Dinamika Hukum
Mampukah Kapolri Listyo Sigit Prabowo Menyeret Anak Buah ke Pengadilan?
PRESIDEN dan DPR sepakat terhadap pencalonan Komjen Listyo Sigit Prabowo sebagai Kapolri baru
Oleh: Cecep Burdansyah SH MH
Pengamat Hukum
PRESIDEN dan DPR sepakat terhadap pencalonan Komjen Listyo Sigit Prabowo sebagai Kapolri baru, menggantikan Jenderal Idham Aziz yang memasuki pensiun. Kalau tak ada aral melintang, pelantikan rencananya dilakukan di Istana Negara, Rabu (27/1) ini.
Listyo Sigit bisa melewati uji kelayakan di hadapan Komisi III relatif sangat mulus. Dengan mengusung konsep "presisi di tubuh Polri", semua anggota Komisi III dan fraksi secara aklamasi menyetujui penunjukan Listyo Sigit sebagai Kapolri. Pertanyaan dari anggota Komisi III terjawab dengan gamblang.
Awalnya Listyo Sigit memang termasuk calon yang keterpilihannya lebih rendah, mengingat tradisi Kapolri selalu beragama Islam. Dalam sejarah, hanya ada satu Kapolri yang beragama Kristen, yaitu Jenderal Widodo Budi Darmo , Kapolri periode 1974 - 1978.
Namun penunjukkan Listyo Sigit oleh Jokowi menunjukkan konsistensi dalam penerapan konstitusi. Seperti diketahui, dalam konstitusi semua anak bangsa, berhak mendapat kesempatan menjabat apa pun, baik jabatan sipil, pemerintahan, polisi dan militer tanpa memandang latar belakang agama, ras, etnis dan daerah. Semua mempunyai kesempatan yang sama berdasarkan kemampuan dan integritas.
Di dalam UU Kapolri pun, yaitu UU No 2 Tahun 2002 tentang Kepolisian, tidak diatur soal angkatan. Yang penting, berdasarkan Pasal 11 ayat (6) menyebutkan, calon Kapolri adalah Perwira Tinggi Kepolisian Negara Republik Indonesia yang masih aktif dengan memperhatikan jenjang kepangkatan dan karier.
Listyo Sigit memenuhi syarat Pasal ayat (6). Dia perwira yang masih aktif, panngkatnya sudah bintang tiga, dan kariernya sudah berada di puncak, yaitu menjabat Kepala Bagian Reserse Kriminal (Kabareskrim). Kabareskrim adalah jabatan penting dan strategis di tubuh Polri.

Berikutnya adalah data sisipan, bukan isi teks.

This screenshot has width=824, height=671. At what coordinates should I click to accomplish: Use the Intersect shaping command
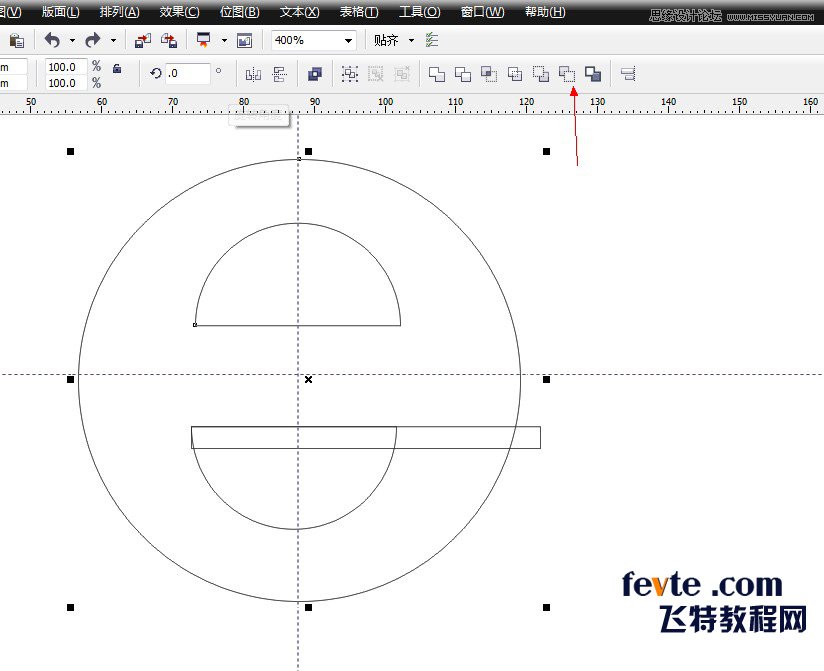click(487, 74)
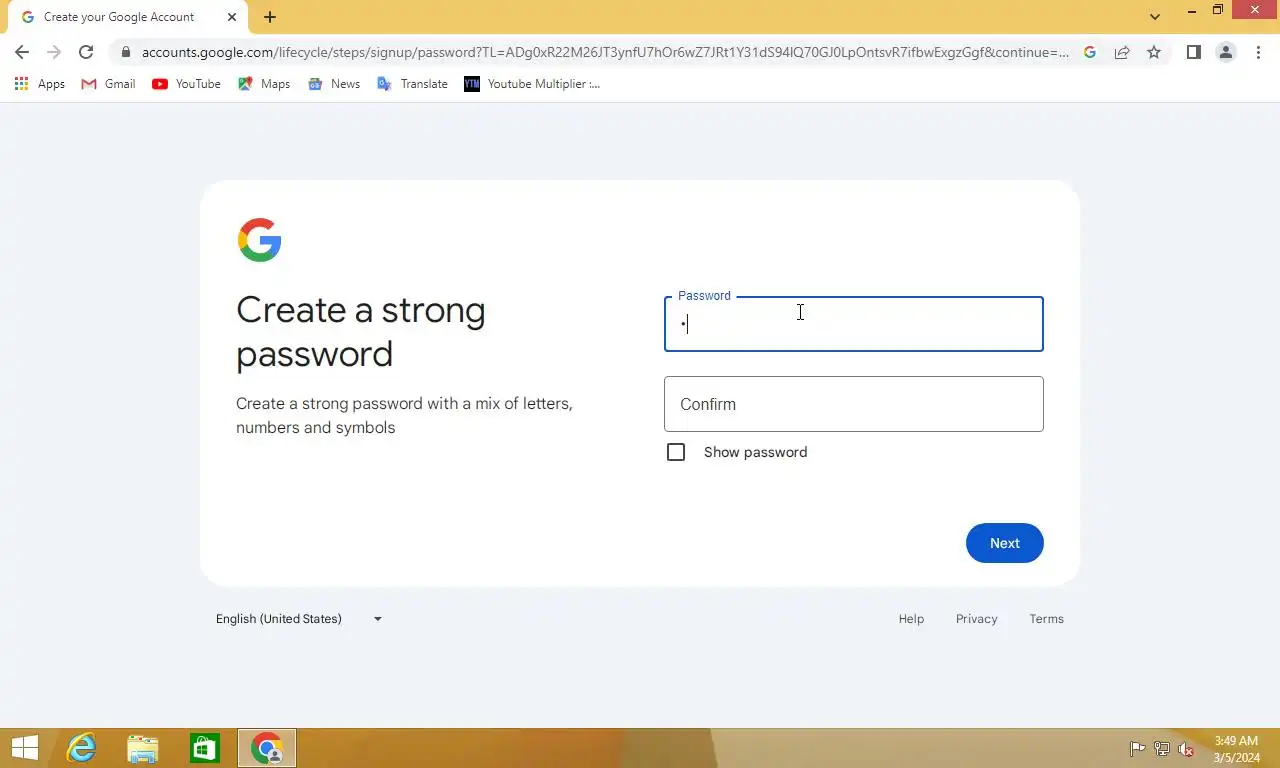
Task: Open Chrome's three-dot menu
Action: click(1258, 52)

Listyo Sigit juga sudah teruji menjadi Kapolda Banten dan sangat diterima oleh para ulama Banten. Hal ini membuktikan jenderal bintang tiga kelahiran Ambon ini bisa merangkul berbagai lapisan masyarakat dari kalangan apa pun, termasuk ulama.
Tantangan Berat
Yang perlu dipersoalkan publik bukanlah soal latar belakang agama, etnis atau daerah dari sosok Listyo Sigit. Justru yang harus disorot dan dipersoalkan adalah integritasnya dalam merampungkan semua persoalan yang masih melilit Polri.
Misalnya saja, di lapangan, pungutan liar para polisi lalu-lintas masih sering terjadi. Jangankan di daerah, di jakarta saja, di pusat ibu kota yang dekat dengan kekuasaan, masih kerap terjadi pungli yang dilakukan anggota Polri di lapangan.
Janji Listyo Sigit untuk menghilangkan pungli benar-benar didambakan masyarakat. Ungkapan kehilangan kambing malah kehilangan sapi jika mengadu ke polisi, harus benar-benar hilang, sesuai dengan konsep presisi.
Selain soal pungutan liar yang sudah jadi penyakit akut dan berkepanjangan, yang tak kalah berat adalah melaksanakan rekomendasi Komisi Nasional Hak Asasi Manusia (Komnas HAM), terkait tewasnya anggota laskar Front Pembela Islam (FPI).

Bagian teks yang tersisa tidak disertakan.